Interview with Jim Gray, Manager, Microsoft Bay Area Research Center

Jim Gray won the 1998 Turing Award "for seminal contributions to database and transaction processing research." More recently, he has been working as a Distinguished Engineer in Microsoft's Scalable Servers Research Group, based in San Francisco, on the creation of terabyte-sized distributed online databases. Talking with Glyn Moody, Gray reflects on his career, the power of Web services, and the arrival of sentient machines later this century.

Q. How did you first get involved in working with databases?

A. My primary interest had been in theoretical computer science - I got a PhD in computer science at Berkeley. I went to work at IBM and I was working on a variety of things, but they all more or less revolved around operating systems and programming languages and applications.

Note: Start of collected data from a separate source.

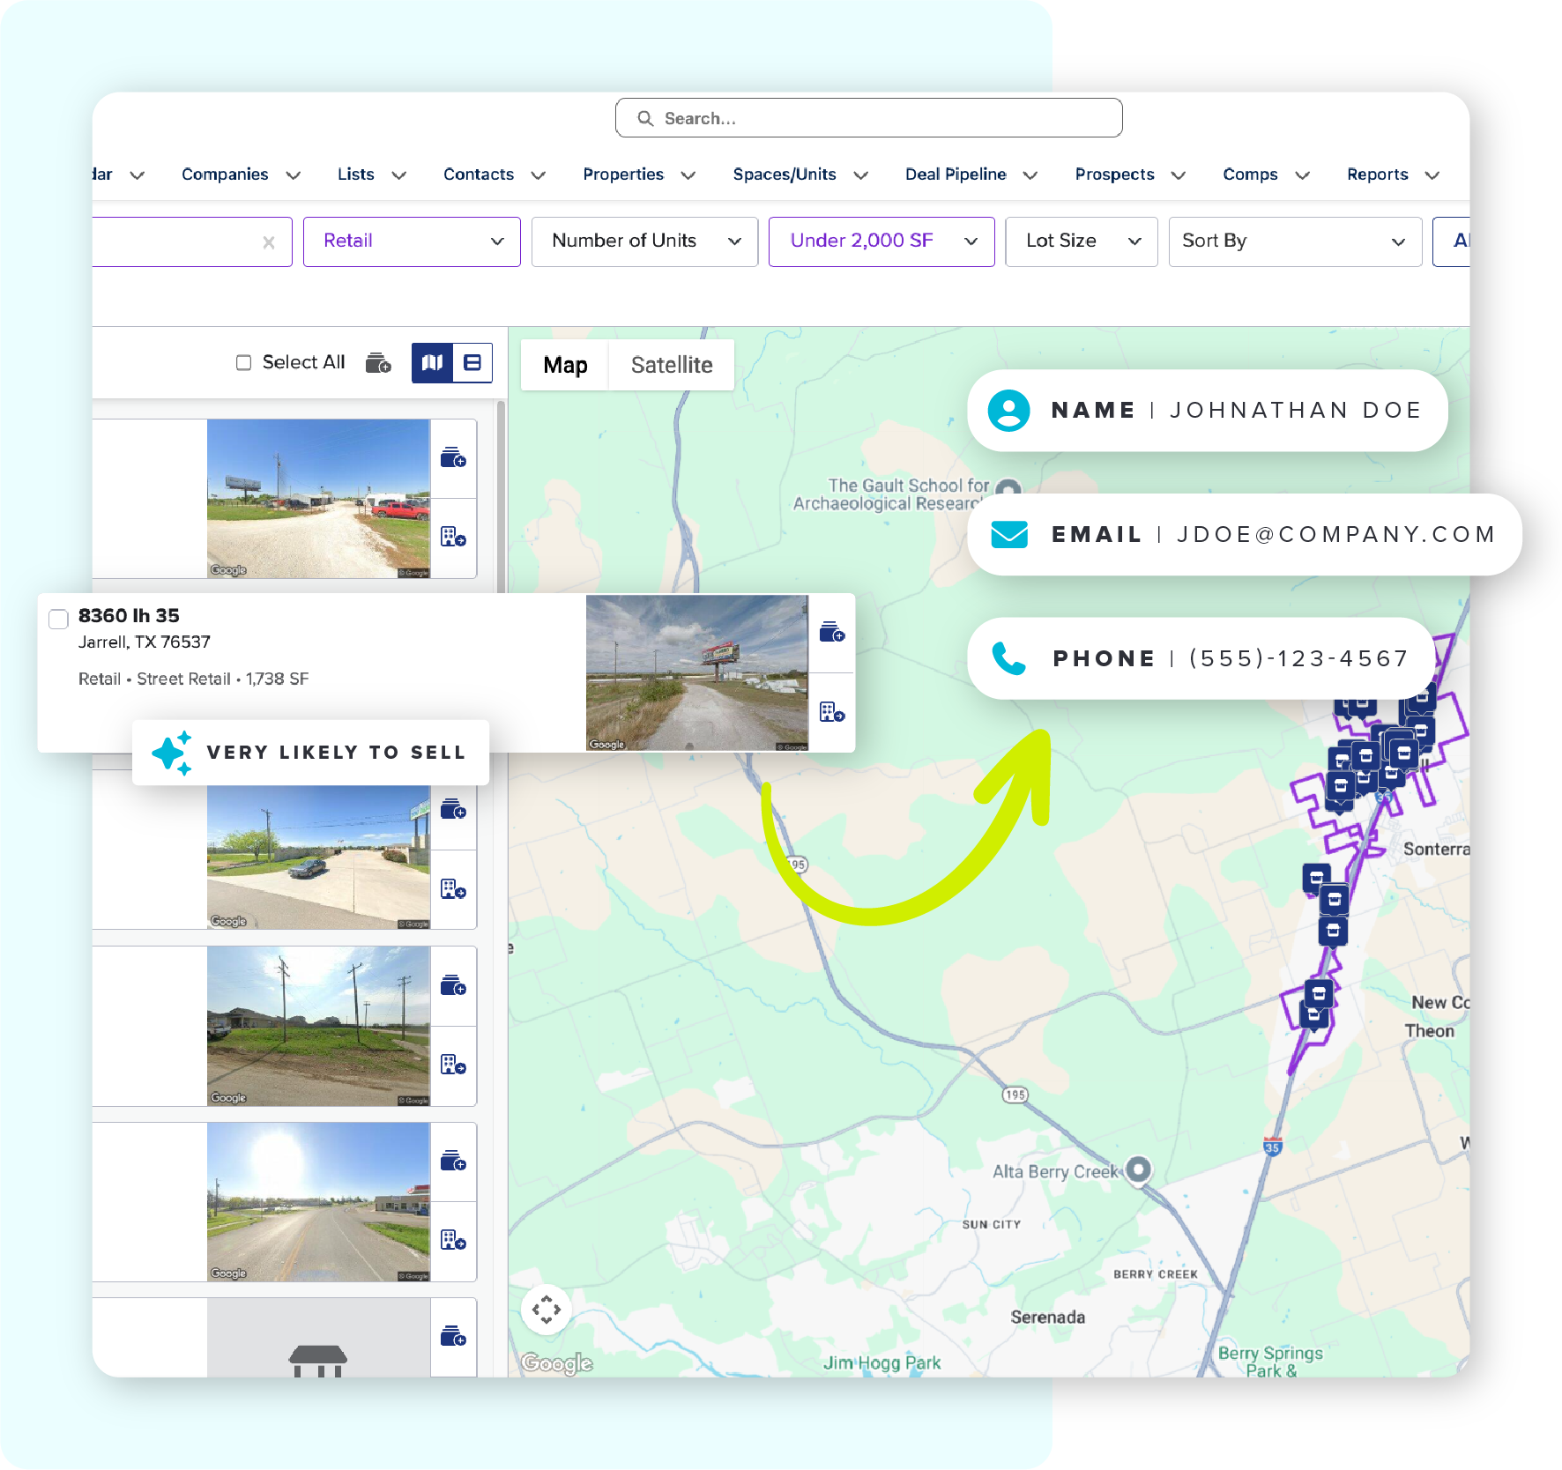Image resolution: width=1562 pixels, height=1470 pixels.
Task: Click the 8360 Ih 35 address link
Action: 129,615
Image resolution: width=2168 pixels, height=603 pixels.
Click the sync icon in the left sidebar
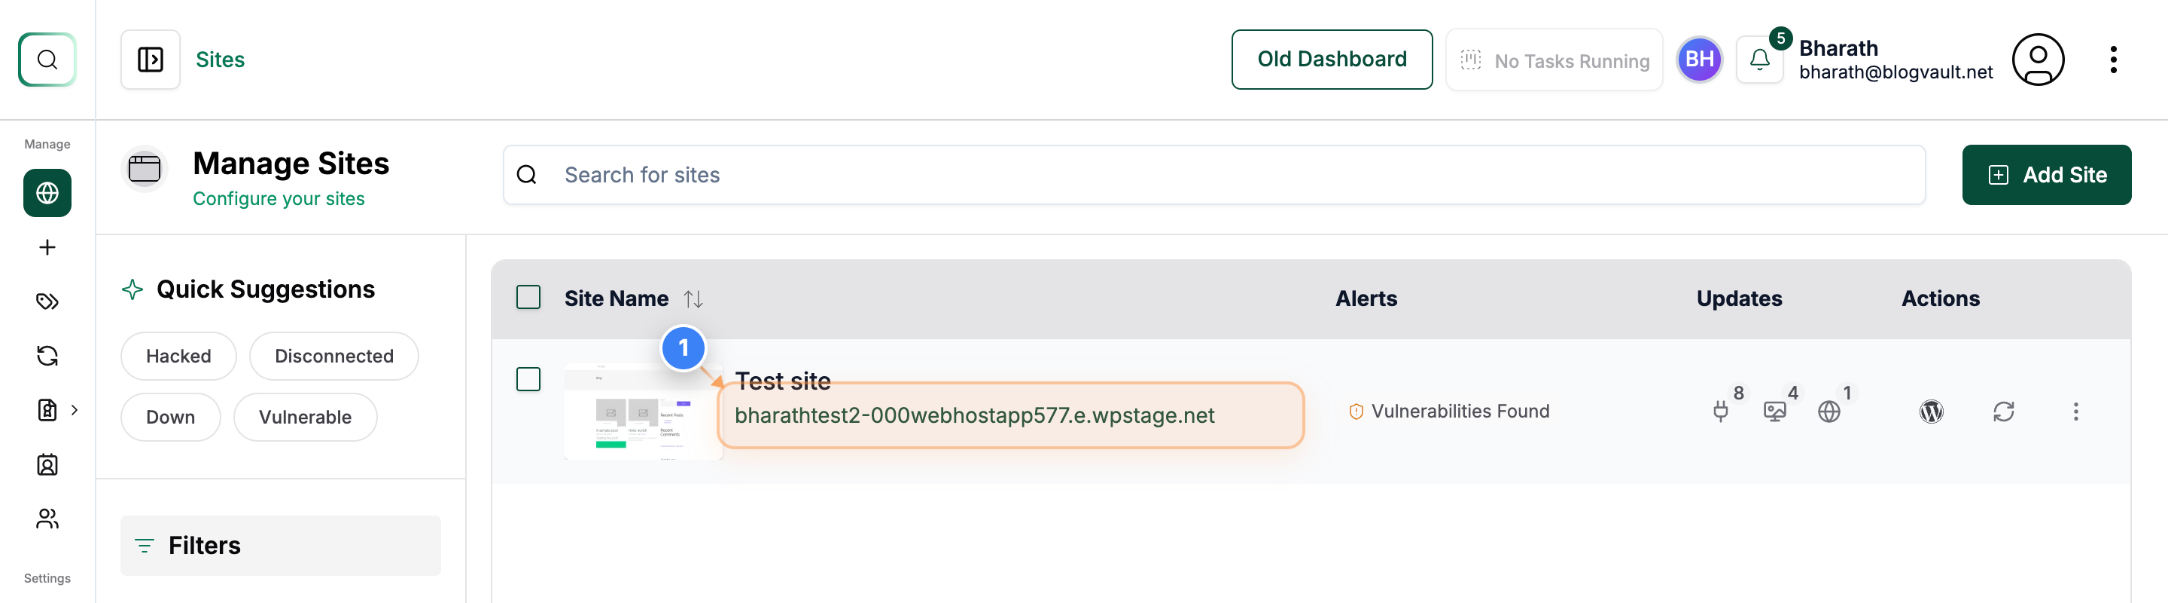click(x=46, y=355)
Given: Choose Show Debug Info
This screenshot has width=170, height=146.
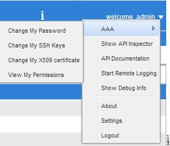Looking at the screenshot, I should pyautogui.click(x=124, y=88).
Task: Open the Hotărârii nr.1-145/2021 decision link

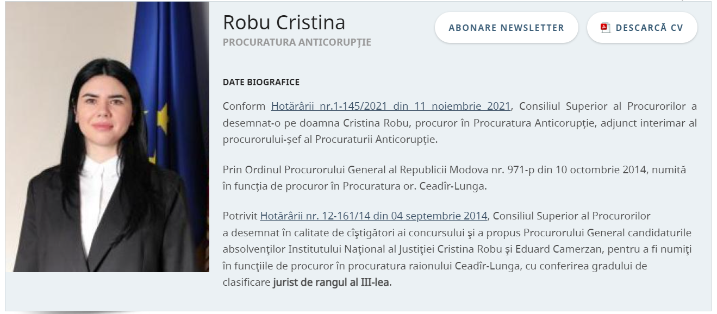Action: [391, 106]
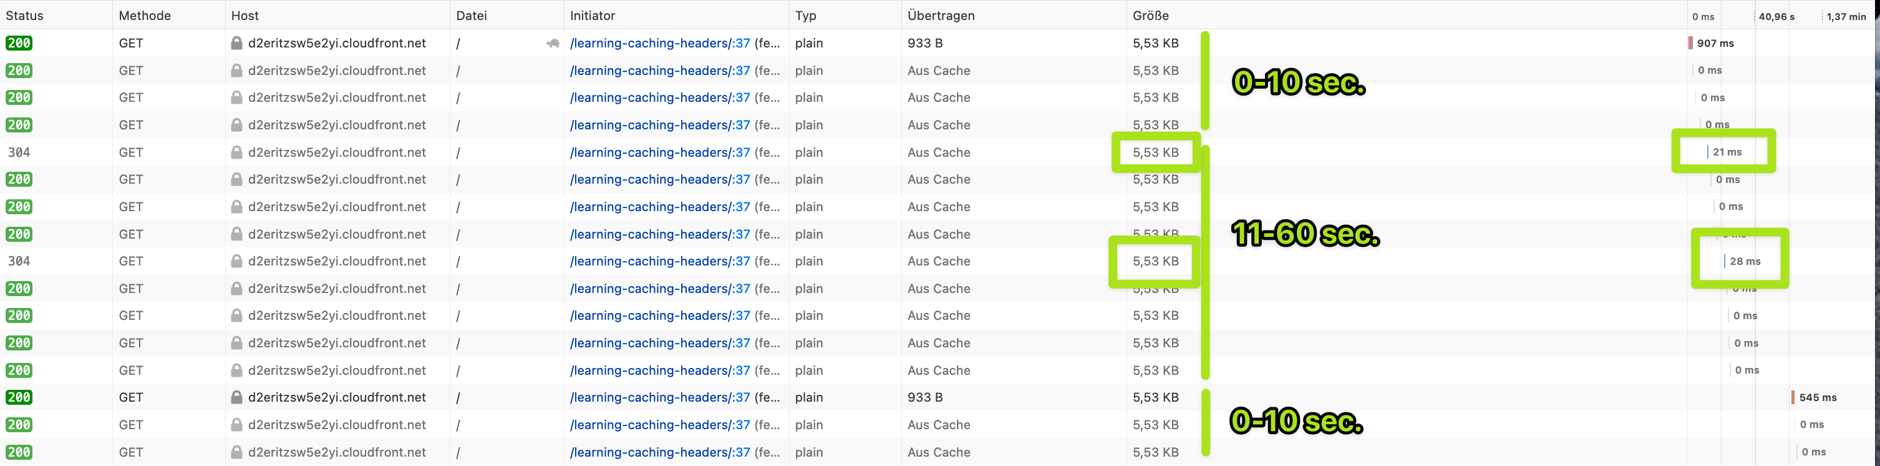Sort by the Größe column header
The height and width of the screenshot is (466, 1880).
coord(1151,15)
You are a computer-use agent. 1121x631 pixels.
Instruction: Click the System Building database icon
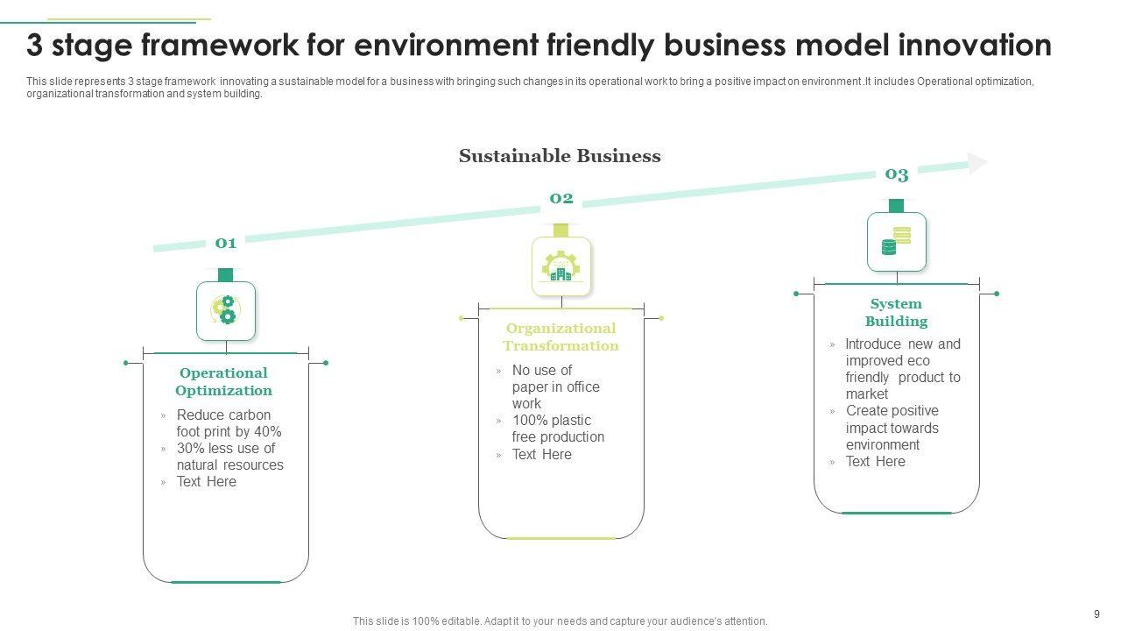tap(896, 241)
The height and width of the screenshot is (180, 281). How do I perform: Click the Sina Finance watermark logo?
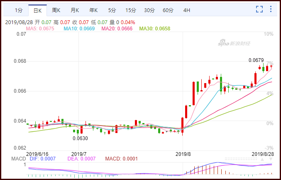[234, 43]
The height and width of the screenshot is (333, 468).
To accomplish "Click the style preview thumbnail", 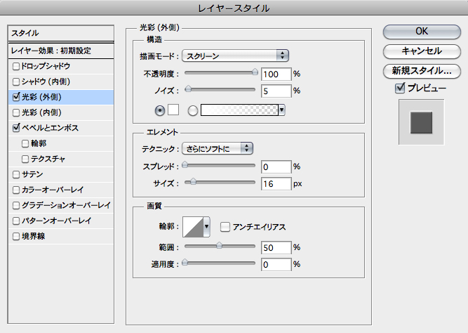I will click(422, 121).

My boss came to me one day, and he gave me some career advice and said, "you know, IBM has more operating systems than they need " - this was about 1971 - "and we have more programming languages than we need. We also have more operating systems and programming language researchers than we need. If you have an interest in making a contribution, as opposed to just polishing a round ball, you would be well advised to work on networking or databases because those are areas where we are completely clueless."

Q. How did your work on transaction processing come out of that?

A. We were a group working in the general area of database systems. And so we were sitting around in a room and the question came up, who is going to do what? Since I was the operating systems guy in the group, I got to do all the operating systems stuff. It so happens that that includes things like systems startup and shutdown, security and authorisation and the basic issues of concurrency control execution and so on. When you get involved in startup and shutdown, you also get involved in restart, what happens when things fail. So I fell heir to the whole business of cleaning up the mess after programs all crashed and bringing the world back to the state it was in before the crash.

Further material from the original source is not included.